You are viewing a plain text version of this content. The canonical link for it is here.

Posted to dev@iceberg.apache.org by suds <su...@gmail.com> on 2019/11/26 19:17:24 UTC

passing clustering spec to datasource v2

I looked at open issue and discussion around sort spec
https://github.com/apache/incubator-iceberg/issues/317

for now we have added sort spec external to iceberg and made it work by
adding additional logic to sort dataframe before writing to iceberg table (
its a hack until above issue gets resolved)

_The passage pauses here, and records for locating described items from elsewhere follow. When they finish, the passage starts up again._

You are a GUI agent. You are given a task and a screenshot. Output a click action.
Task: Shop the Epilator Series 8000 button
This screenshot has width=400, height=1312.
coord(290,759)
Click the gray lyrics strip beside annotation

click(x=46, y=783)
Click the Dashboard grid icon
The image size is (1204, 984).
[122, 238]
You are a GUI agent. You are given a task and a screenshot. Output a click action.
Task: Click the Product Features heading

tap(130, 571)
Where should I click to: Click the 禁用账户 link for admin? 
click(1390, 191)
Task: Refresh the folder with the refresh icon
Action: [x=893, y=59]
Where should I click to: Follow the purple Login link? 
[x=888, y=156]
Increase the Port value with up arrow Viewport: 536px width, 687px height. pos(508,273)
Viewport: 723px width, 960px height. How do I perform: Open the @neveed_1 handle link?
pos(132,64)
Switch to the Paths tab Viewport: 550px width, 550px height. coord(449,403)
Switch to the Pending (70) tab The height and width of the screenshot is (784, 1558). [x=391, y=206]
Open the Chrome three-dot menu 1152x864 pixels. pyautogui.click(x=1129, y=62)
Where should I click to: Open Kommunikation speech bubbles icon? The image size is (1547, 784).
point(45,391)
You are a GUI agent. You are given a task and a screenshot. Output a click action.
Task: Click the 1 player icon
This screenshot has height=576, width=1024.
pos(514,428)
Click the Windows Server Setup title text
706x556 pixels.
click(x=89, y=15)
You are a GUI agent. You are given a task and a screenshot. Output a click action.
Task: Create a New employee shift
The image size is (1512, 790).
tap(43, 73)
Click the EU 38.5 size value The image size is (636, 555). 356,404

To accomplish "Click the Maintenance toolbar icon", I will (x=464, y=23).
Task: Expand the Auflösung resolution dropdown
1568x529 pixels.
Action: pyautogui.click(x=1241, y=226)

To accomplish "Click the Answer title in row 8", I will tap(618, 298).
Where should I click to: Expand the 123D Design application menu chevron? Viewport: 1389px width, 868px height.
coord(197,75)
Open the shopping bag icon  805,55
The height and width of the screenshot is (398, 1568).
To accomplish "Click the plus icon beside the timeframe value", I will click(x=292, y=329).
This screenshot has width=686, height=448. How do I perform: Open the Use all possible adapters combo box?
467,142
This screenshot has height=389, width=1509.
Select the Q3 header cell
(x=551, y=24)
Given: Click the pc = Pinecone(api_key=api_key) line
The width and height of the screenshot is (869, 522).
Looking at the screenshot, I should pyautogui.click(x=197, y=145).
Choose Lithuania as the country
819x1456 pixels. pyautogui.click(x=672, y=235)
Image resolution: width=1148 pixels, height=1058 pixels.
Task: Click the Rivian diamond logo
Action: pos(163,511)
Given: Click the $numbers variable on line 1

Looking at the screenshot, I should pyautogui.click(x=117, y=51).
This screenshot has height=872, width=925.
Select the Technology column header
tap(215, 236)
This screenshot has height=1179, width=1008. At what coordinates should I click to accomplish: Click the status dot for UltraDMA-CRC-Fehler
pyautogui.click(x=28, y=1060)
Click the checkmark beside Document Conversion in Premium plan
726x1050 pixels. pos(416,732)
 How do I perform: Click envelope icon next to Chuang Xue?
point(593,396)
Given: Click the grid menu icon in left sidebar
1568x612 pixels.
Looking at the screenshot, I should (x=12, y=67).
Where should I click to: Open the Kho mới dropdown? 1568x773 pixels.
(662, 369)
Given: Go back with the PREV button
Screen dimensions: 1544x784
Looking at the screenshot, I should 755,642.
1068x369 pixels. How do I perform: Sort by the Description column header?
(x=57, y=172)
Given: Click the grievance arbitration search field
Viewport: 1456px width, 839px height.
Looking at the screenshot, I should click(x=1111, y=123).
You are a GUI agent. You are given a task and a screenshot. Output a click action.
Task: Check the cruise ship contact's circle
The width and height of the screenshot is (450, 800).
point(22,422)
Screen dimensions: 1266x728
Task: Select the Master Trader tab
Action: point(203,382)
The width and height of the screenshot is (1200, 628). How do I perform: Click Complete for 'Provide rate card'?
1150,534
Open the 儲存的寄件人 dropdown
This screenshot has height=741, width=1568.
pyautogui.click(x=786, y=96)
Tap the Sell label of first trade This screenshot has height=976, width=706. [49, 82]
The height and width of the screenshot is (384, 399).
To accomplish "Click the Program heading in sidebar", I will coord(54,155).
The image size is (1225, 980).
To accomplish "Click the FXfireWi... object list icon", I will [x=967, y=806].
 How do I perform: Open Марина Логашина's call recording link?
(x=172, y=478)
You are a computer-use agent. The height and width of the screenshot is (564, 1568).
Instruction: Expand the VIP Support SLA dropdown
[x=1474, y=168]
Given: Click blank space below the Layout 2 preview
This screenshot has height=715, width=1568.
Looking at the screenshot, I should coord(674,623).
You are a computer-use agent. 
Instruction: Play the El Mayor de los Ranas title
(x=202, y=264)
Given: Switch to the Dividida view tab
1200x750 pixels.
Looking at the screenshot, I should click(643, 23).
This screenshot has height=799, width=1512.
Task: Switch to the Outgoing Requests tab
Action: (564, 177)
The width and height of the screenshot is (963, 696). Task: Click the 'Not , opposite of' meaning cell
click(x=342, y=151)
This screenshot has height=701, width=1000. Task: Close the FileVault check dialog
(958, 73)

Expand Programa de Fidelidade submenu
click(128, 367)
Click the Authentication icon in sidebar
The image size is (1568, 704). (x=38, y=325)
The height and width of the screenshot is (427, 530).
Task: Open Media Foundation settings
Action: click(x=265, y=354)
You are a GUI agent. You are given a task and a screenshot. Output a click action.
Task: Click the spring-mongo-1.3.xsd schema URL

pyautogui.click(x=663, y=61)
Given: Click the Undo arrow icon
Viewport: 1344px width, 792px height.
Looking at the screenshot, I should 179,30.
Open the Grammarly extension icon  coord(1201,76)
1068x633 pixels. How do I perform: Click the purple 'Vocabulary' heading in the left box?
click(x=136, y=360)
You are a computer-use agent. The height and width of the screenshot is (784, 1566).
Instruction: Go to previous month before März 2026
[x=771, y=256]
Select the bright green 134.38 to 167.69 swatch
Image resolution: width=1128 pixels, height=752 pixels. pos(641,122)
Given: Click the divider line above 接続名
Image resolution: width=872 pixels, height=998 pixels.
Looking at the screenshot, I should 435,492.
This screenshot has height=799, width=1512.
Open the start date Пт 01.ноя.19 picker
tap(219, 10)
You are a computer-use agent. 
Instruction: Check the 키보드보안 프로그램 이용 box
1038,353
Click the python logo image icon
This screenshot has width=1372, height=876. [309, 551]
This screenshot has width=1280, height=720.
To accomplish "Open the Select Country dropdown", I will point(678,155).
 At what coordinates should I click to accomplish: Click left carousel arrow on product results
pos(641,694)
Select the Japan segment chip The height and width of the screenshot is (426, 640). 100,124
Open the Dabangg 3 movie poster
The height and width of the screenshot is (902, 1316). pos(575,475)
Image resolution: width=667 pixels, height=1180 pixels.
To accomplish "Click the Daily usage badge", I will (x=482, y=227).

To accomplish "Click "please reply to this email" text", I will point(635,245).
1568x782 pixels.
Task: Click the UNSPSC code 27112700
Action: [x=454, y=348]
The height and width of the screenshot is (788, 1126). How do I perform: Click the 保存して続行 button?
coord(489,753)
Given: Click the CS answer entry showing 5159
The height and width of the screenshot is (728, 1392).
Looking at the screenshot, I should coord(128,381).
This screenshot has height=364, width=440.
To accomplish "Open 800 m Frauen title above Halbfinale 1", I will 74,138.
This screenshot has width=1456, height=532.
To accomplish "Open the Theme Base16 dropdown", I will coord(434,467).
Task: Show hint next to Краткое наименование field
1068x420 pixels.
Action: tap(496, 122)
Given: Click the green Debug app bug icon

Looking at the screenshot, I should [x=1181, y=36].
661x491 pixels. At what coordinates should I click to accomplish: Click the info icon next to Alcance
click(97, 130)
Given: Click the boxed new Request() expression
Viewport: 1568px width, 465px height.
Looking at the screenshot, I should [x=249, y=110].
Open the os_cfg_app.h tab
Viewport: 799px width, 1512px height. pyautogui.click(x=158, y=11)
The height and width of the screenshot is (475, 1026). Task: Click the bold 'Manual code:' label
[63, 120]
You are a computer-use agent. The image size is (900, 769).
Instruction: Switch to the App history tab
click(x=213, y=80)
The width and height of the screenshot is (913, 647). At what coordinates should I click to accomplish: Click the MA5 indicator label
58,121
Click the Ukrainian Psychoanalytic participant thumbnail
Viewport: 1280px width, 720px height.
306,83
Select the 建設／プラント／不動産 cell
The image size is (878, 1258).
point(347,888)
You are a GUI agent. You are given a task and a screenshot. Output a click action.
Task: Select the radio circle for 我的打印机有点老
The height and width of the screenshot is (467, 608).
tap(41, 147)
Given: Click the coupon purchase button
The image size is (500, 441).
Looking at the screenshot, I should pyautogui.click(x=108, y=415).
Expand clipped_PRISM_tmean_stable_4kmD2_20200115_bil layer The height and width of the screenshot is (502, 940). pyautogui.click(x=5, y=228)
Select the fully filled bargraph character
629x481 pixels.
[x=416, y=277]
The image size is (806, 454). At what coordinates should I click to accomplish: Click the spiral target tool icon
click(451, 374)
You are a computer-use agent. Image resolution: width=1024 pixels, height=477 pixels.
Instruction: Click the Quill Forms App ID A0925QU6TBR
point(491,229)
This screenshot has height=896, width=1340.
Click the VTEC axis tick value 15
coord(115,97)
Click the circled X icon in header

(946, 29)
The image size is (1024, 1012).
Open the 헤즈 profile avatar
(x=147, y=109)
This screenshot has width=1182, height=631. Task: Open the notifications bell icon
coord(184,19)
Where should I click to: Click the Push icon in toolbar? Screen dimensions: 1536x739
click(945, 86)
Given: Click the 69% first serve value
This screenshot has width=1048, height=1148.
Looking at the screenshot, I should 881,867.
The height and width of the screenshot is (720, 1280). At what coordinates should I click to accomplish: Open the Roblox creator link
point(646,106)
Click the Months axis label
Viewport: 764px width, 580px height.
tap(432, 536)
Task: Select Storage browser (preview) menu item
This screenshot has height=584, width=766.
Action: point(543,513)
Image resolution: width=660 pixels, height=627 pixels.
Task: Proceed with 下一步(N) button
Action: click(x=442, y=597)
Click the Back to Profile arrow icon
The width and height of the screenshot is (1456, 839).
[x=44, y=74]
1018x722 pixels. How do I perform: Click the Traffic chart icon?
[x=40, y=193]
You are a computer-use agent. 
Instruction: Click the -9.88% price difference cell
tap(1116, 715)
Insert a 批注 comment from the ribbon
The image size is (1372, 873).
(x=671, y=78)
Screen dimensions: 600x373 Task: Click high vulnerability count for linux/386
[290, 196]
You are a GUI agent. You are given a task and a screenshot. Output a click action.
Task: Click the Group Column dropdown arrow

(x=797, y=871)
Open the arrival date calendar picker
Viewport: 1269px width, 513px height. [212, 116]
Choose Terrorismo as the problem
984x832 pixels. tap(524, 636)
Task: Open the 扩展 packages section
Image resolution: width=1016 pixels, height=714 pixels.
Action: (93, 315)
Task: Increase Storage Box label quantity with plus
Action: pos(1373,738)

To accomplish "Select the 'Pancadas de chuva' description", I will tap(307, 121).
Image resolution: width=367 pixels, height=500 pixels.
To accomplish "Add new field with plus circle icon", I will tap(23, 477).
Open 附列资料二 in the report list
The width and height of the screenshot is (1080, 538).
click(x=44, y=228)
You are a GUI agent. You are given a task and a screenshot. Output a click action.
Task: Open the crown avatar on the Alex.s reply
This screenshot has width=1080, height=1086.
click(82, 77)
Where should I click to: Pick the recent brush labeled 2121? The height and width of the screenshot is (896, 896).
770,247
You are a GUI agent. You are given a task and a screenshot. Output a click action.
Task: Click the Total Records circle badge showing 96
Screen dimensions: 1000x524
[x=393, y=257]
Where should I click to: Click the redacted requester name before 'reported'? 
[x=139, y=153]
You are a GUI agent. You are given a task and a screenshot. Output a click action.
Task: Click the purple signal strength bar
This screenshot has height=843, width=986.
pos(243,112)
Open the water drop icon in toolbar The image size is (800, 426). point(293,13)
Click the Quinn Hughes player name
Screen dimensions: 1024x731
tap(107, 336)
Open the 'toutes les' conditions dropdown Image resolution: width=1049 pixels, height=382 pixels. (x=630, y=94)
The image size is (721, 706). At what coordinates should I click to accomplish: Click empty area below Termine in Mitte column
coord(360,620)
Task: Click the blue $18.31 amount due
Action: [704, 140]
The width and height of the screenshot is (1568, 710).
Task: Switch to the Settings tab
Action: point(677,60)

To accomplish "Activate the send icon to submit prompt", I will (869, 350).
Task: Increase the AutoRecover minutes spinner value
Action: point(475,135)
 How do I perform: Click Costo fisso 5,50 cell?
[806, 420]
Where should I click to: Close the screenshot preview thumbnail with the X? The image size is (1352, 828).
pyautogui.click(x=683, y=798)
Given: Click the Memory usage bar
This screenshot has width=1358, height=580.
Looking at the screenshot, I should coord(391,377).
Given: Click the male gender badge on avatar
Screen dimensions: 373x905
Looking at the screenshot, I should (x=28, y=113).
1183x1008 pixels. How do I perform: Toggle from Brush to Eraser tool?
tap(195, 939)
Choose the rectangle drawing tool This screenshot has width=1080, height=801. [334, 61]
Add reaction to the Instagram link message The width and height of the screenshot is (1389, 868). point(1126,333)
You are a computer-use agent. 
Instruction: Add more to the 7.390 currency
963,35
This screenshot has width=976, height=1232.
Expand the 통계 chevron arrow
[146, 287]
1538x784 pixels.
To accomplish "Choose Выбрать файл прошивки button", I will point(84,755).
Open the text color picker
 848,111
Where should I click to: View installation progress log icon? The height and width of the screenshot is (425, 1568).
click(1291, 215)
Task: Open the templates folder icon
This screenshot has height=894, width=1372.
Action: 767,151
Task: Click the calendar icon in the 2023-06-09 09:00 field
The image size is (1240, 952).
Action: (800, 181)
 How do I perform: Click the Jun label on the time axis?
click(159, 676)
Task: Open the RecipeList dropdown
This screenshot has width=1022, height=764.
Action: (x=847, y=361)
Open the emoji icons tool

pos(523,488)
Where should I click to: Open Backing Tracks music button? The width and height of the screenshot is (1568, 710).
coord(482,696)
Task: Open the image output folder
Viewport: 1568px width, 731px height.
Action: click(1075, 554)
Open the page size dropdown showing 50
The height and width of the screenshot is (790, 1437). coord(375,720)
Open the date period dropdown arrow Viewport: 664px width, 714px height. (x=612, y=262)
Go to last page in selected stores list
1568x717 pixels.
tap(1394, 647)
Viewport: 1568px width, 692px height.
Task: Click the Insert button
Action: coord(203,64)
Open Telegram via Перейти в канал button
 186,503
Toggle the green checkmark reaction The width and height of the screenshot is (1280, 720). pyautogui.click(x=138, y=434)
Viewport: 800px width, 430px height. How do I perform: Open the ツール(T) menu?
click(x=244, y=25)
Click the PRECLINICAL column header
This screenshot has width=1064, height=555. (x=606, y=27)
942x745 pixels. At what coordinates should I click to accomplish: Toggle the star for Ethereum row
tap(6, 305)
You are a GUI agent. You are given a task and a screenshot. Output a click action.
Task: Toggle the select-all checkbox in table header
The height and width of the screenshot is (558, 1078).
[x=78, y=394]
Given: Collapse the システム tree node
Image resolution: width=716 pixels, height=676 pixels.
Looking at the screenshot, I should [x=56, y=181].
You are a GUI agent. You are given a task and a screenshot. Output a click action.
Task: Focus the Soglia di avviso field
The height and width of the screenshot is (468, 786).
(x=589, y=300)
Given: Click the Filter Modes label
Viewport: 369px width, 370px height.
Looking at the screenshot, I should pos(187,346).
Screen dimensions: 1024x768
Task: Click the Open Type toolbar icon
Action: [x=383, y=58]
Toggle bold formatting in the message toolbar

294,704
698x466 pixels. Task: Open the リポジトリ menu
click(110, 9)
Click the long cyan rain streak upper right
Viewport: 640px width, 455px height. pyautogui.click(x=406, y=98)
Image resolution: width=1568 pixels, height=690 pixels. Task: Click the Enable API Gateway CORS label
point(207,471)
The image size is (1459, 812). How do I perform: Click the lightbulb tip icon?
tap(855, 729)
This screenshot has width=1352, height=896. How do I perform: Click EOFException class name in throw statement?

I am trying to see if I can use sorted data to some how hint join operation
that data is presorted.

v1 datasource has ability to pass bucketSpec and Hive and spark bucked
table use this feature , so that join operation can use sortmerge join and
no additional sort step is needed.

class HadoopFsRelation(
    location: FileIndex,
    partitionSchema: StructType,
    dataSchema: StructType,
    bucketSpec: Option[BucketSpec],
    fileFormat: FileFormat,
    options: Map[String, String])(val sparkSession: SparkSession)
  extends BaseRelation with FileRelation


does anyone on this forum looked into V2 api and how similar hint can be
passed? I can work on creating proof of concept PR for sort spec but I am
not able to find support for sort spec in V2 api.

I also tried to use another hack using following code which seems to show
sortMergeJoin is used but for some reason sort within partition is taking
too long ( assuming spark uses timsort I was expecting it to be no-op)

val df1 = readIcebergTable("table1").sortWithinPartitions(col("col1")).cache()

val df2 = readIcebergTable("table2").sortWithinPartitions(col("col1")).cache()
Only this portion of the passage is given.